The Globe and Mail is Canada’s national newspaper with the second largest broadsheet circulation in the country. It has enormous influence on Canada’s political and business elite.

The world’s largest miner may have sent a chill through global markets with a warning that growth in China’s steel output is slowing, but Canadian suppliers of iron ore have no plans to slow their expansion plans.

Rio Tinto Group, which controls Canada’s biggest producer of iron ore, a key ingredient in steel, said in a presentation that it’s continuing to build mines in Quebec and Newfoundland and Labrador. ArcelorMittal, the world’s biggest steel maker and the No. 4 producer of iron ore, is pursuing a $2.1-billion expansion in Quebec.

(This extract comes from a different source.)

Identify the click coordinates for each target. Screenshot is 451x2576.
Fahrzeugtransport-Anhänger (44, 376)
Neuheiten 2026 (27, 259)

China is the world’s fastest-growing major economy and the biggest consumer of materials such as iron ore, coal, copper and gold – and prices for those products react to changes in the outlook for demand. That’s particularly important to Canada since companies that produce or process those commodities account for many of the listings on the Toronto Stock Exchange, the country’s main bourse.

Labrador Iron Ore Royalty Corp., a partner of Rio Tinto in Iron Ore Co. of Canada, the country’s largest producer of the ore, fell 4 per cent in Toronto on Tuesday. Teck Resources Inc., a Vancouver-based producer of coal, copper and zinc, dropped 2.3 per cent. Canada’s benchmark stock index also fell sharply two weeks ago, after China cuts its forecast for economic growth.

China consumes more than half the world’s iron ore and, while demand is rising and will continue to climb through 2020, the rate of increase is slowing, according to a presentation by Ian Ashby, president of iron ore at BHP Billiton Ltd. Mr. Ashby spooked financial markets on Tuesday after he told a conference in Perth, Australia, that steel growth rates in China “have flattened.”

David Joyce, managing director for expansion projects at Rio Tinto, said at the same conference that the world will need 100 million tons of additional iron ore every year for the next seven years to meet rising demand and offset shrinking supplies, and that the company is expanding mines, railways and ports.